◆ Page text:
▼

The Hurricanes are no strangers to dipping into the transfer pool to address team needs. It worked out well for UM when CB Adrian Colbert moved to Coral Gables for his junior season, helping to shore up the defensive secondary. If it worked once, why not go back to the well for more? Which is what Miami did before the 2017 season, pulling CB Dee Delaney as a graduate transfer from The Citadel. Delaney, a two-time Walter Camp All-American at the FCS level, was considered the best defensive back not at a traditional power five program during his sophomore and junior seasons as a Bulldog.
Having stepped up in the few FBS games that The Citadel had scheduled during his time with the program, Delaney’s play gave college and some NFL analysts the impression that he could be a viable prospect in the near future. That’s why, when Delaney swiped right on the Miami Hurricanes dating profile, it seemed like the perfect match between player and school early in the preseason. Measuring at six-foot-one and weighing 193 pounds, Delaney has the prototypical size that a coach would ideally love to have in an outside or boundary corner. Take his physical attributes along with the experience, and you can’t blame those preseason projections calling for Delaney not to just excel, but to also lead the Hurricanes’ defensive secondary in some respects.
Measurables and Path to the Draft
Weight: 200 pounds
Arm Length: 301/2 inches
Hand Size: 96/8 inches
High School: Whale Branch Early High School
Hometown: Beaufort, South Carolina
Best Game Film: Georgia Tech (2017)
The attribute of being a good tackler usually is not the first quality that comes to mind when scouting a cornerback. Yet, Delaney’s willingness to stick his head into piles will surely endear him to teammates. With 24 solo tackles and 15 assisted tackles, Delaney was a decent fit for a Manny Diaz defense that requires solid tackling to get onto the field.
While there are other players on Miami’s roster that would torch Delaney in a 100-meter dash, the graduate transfer does possess enough speed to stay with wide receivers down the field. His trail technique keeps Delaney close enough to make a play on the receiver or the ball in some scenarios.
When you look at the single interception that Dee Delaney was able to produce, it does not sound as though this is a player who can be a playmaker in an NFL secondary. However, Delaney has the talent to get between intended receivers and the ball. Before his one year at Miami, Delaney has 13 interceptions at The Citadel. It will be up to NFL evaluators whether they feel that his lone season at Miami is indicative of his potential or situation that did not play out in his favor.
While Delaney showcased that he could stay with receivers on deep routes, there were too many instances for ’Canes fans where he was unable to make a play on the ball. Look no further than the Orange Bowl for examples of Delaney being unable to make a play on the ball. While there were times earlier in the season in which the blame could be put on coverage mixups, the benefit of the doubt quickly washed away with Delaney.
However, as he illustrated at the Scouting Combine, Delaney looks like a natural catching the ball. Some subtle tweaks and refinement of his technique could lead to him getting his hands on more passes in his direction.

▲

◆ Tasks and exercises:
1) Quote the Dee Delaney draft profile word for word, beginning at the words "The Hurricanes are" and stopping after "as a Bulldog.".
2) Pick up the Dee Delaney draft profile where it stops and keep writing it.

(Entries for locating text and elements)
▼

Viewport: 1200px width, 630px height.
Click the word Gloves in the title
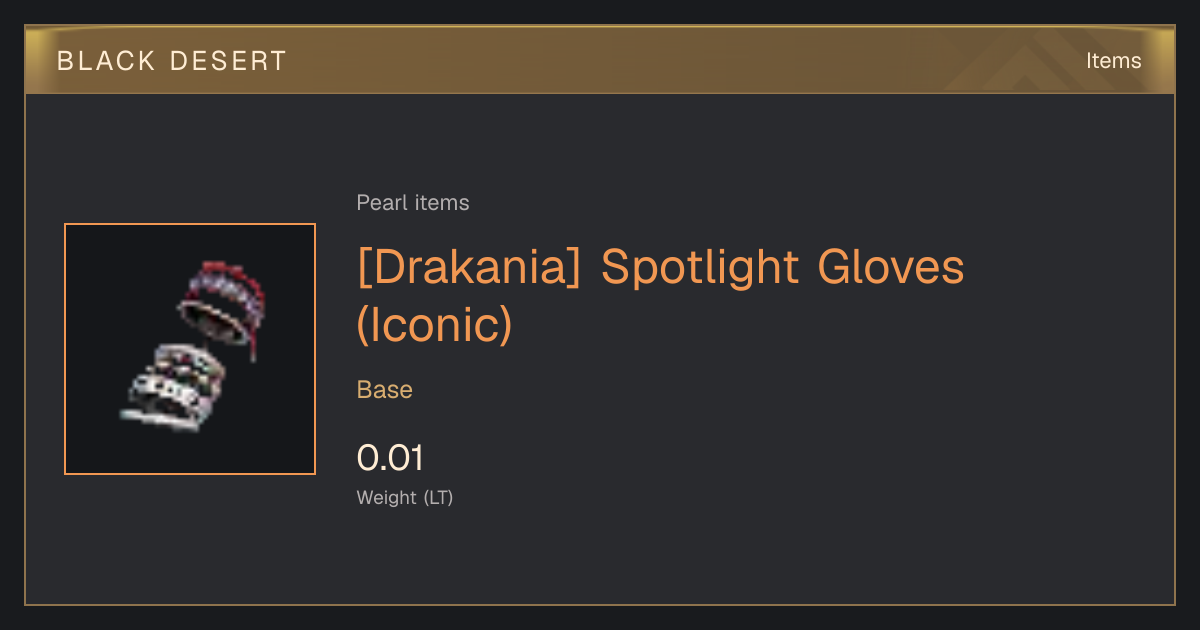tap(891, 268)
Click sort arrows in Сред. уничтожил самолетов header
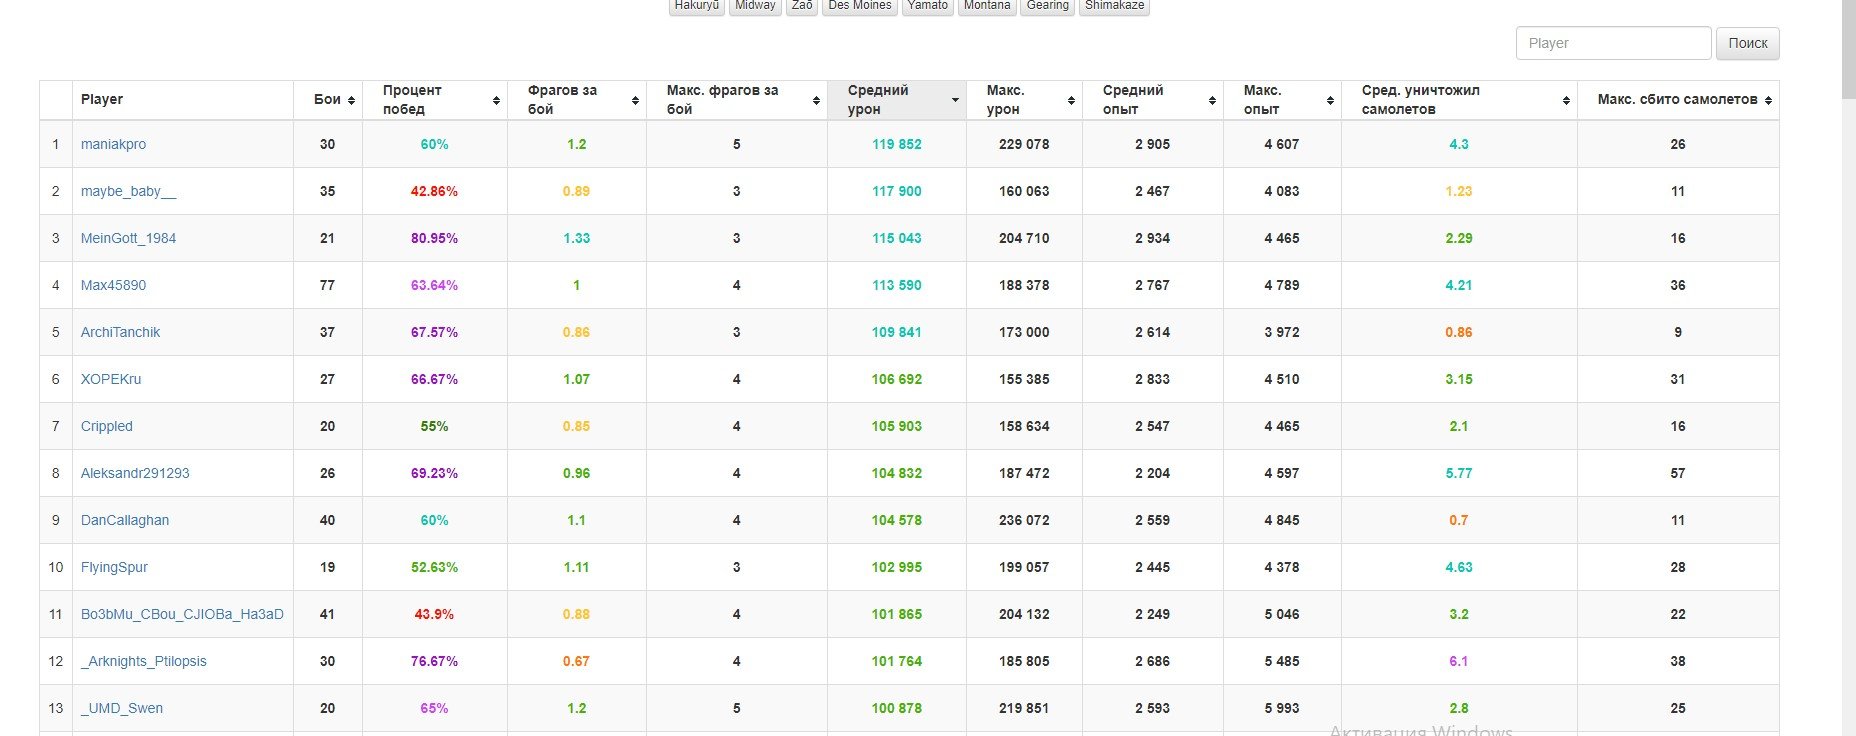The height and width of the screenshot is (736, 1856). coord(1566,100)
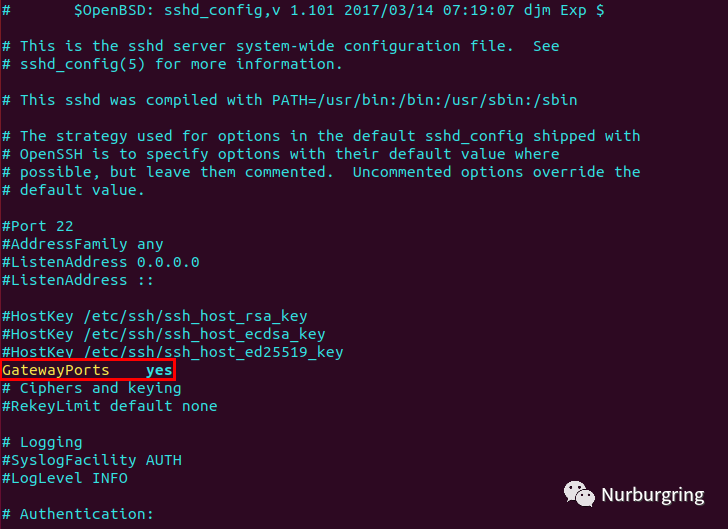
Task: Click the ssh_host_rsa_key HostKey path
Action: [x=195, y=316]
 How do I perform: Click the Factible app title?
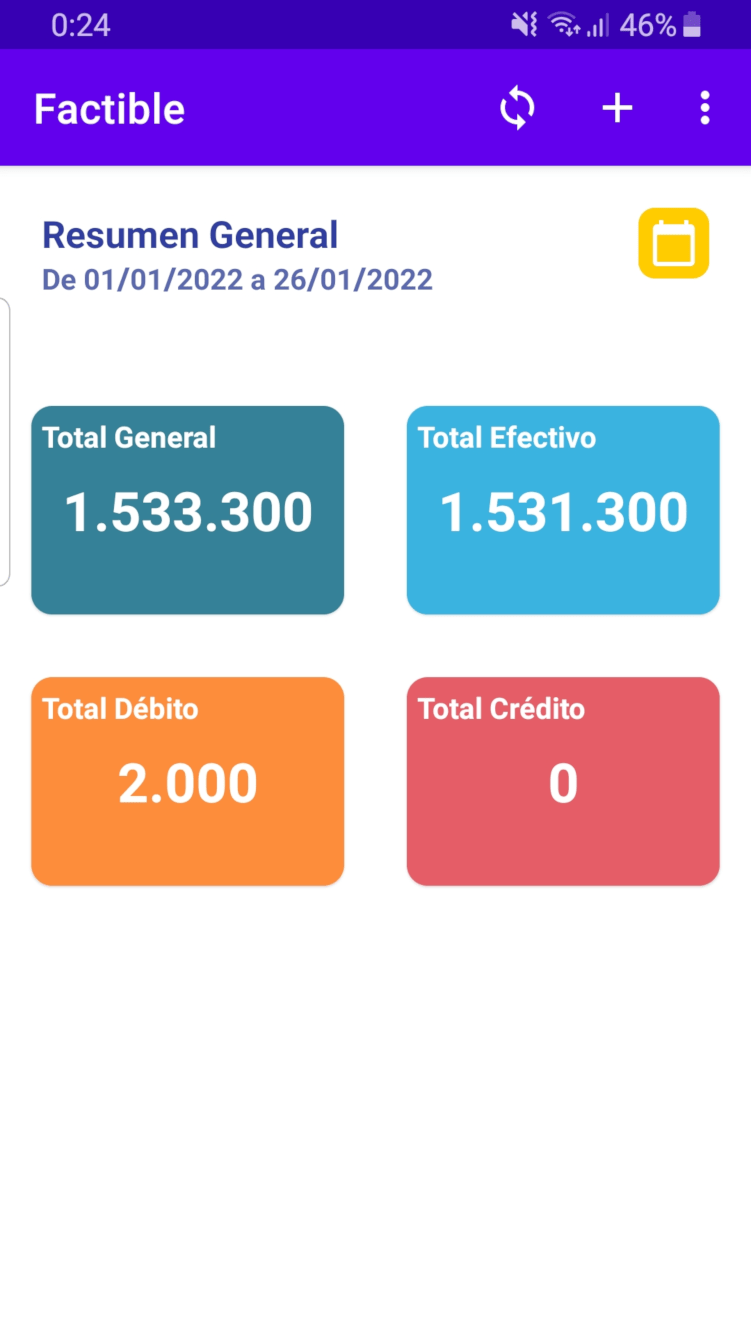pyautogui.click(x=109, y=109)

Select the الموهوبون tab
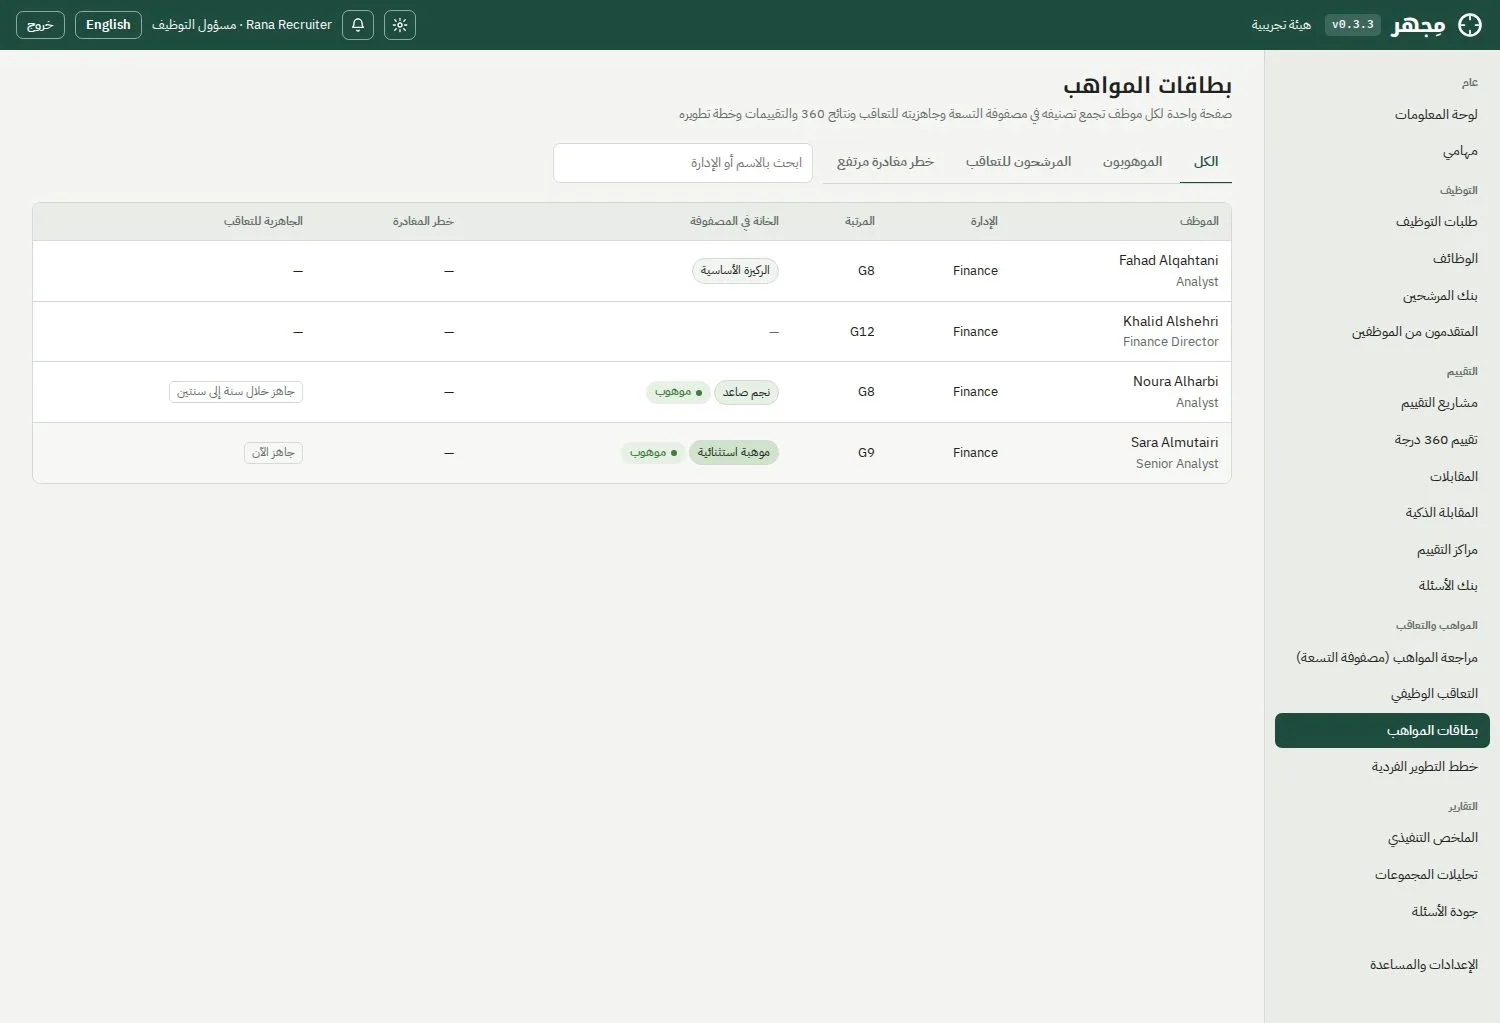(1132, 162)
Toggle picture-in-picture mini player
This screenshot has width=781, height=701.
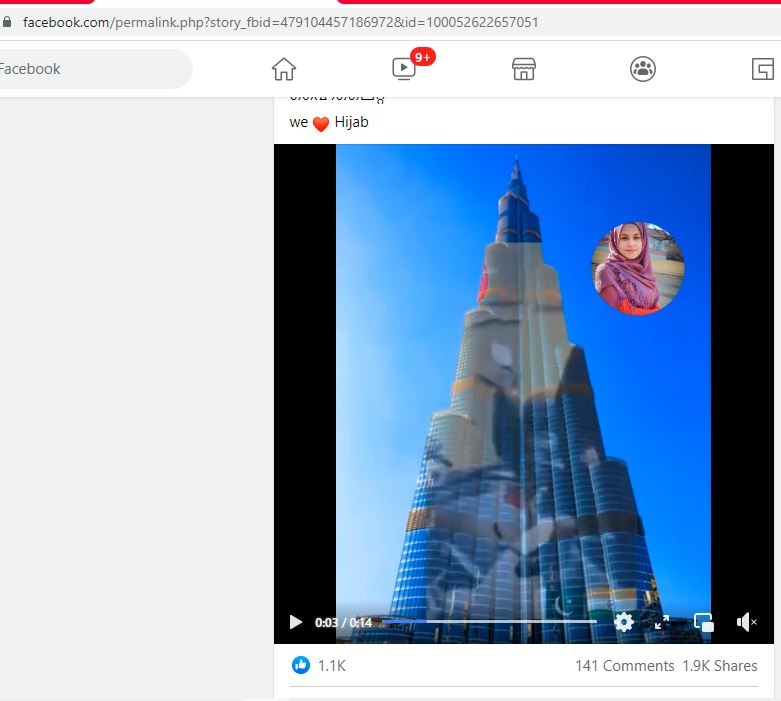tap(704, 622)
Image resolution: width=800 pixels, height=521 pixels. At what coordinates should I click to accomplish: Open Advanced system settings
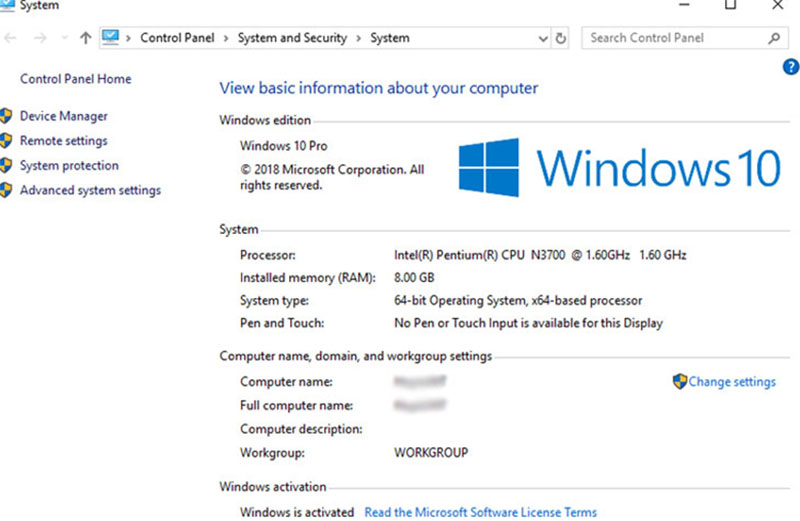pyautogui.click(x=90, y=190)
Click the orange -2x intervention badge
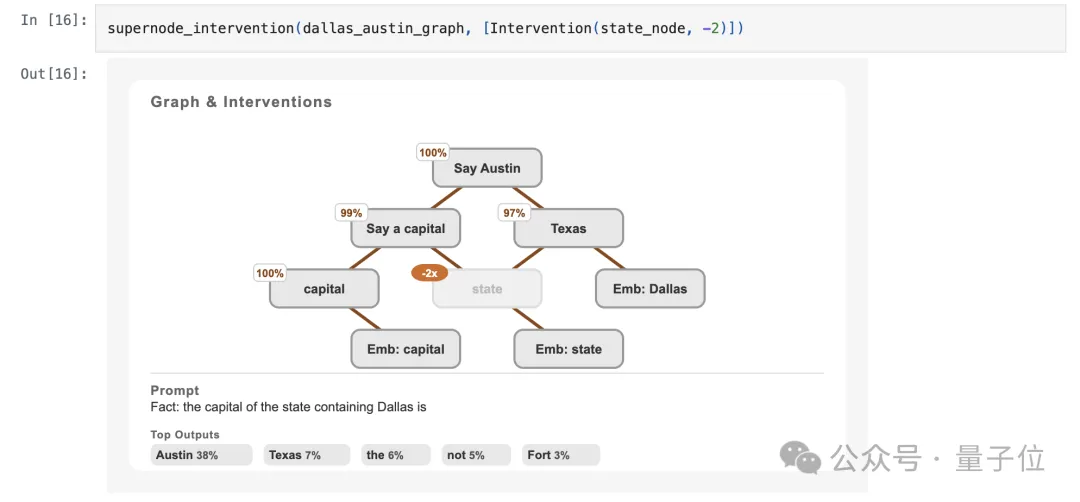The image size is (1080, 502). click(429, 273)
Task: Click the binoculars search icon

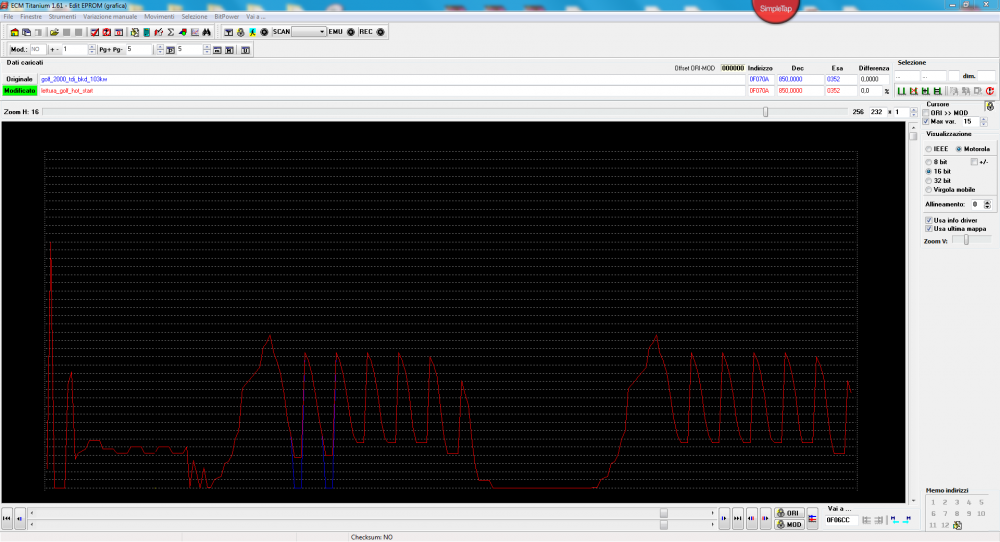Action: pos(207,32)
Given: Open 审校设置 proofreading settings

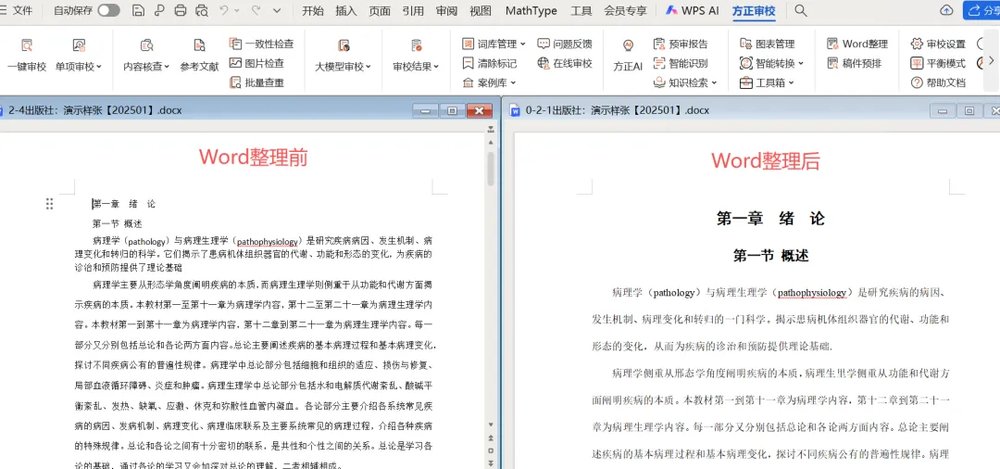Looking at the screenshot, I should pos(938,44).
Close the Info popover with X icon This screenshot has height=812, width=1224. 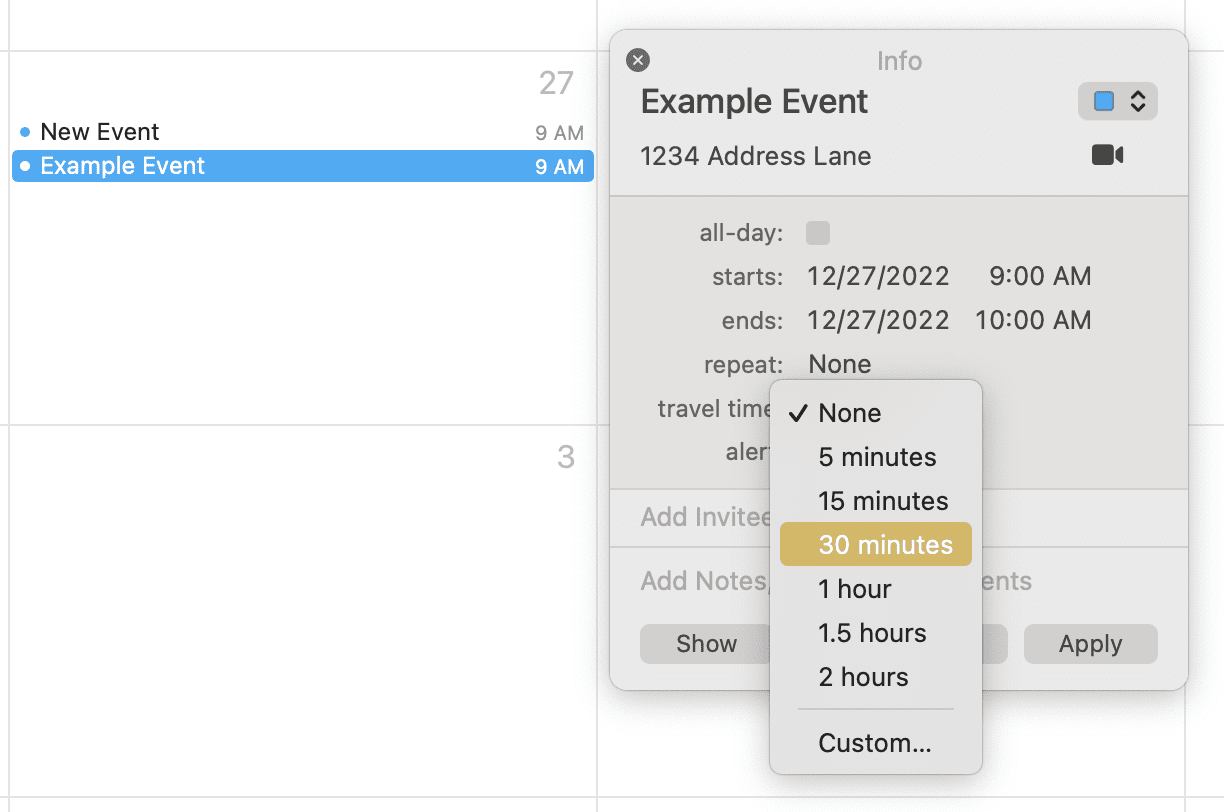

▲

◆ The results:
1)
The Hurricanes are no strangers to dipping into the transfer pool to address team needs. It worked out well for UM when CB Adrian Colbert moved to Coral Gables for his junior season, helping to shore up the defensive secondary. If it worked once, why not go back to the well for more? Which is what Miami did before the 2017 season, pulling CB Dee Delaney as a graduate transfer from The Citadel. Delaney, a two-time Walter Camp All-American at the FCS level, was considered the best defensive back not at a traditional power five program during his sophomore and junior seasons as a Bulldog.

2)
Graduate transfer from The Citadel who looked overmatched during much of his senior season at Miami. Delaney doesn’t have the suddenness or coverage talent to stick with crafty route runners from the slot while big, fast receivers can beat him down the field. While he’s an aggressive, willing tackler against the run, he may lack the requisite cover talent to make it in the league.
Lance Zierlein NFL.com analyst
The 2017 season did not play out in the same manner as a Disney Film... well, it at least did not start out that way. From the beginning of the season, there were points where Delaney looked out of position, confused and overall flustered with himself and teammates after a breakdown in coverage. At one point, Delaney went from the top of the cornerback depth chart to somewhere on the outskirts, seeing a decrease in snaps as Miami’s younger DBs leapt over him on the depth chart. However, not one to be deterred, Delaney illustrated his resolve, applying himself in practice and during those few snaps to climb back into the top four rotation. Unfortunately, Delaney went down with an unspecified injury after Miami’s game against Florida State. What initially was reported by some sources as a season-ending injury turned out to be about a month’s worth of games, with the redshirt senior cornerback making his way back into the lineup. While Delaney did not start another game for Miami for the remainder of the season, he did see an increase of snaps coming back after the injury.
Delaney could be a case where his pro career exceeds his one season at Miami. His adjustment to FBS competition was not swift; however, he improved as the season progressed. Entering the NFL, he could use some time to acclimate to the speed and nuances of the game. Look for Delaney to contribute immediately as a special teams member. Depending on landing spot, Delaney could work his way into a defensive back rotation this season as he acclimates to the speed and nuances of football at its top level.
Draft Projection: fifth-seventh round selection
Good Luck Dee!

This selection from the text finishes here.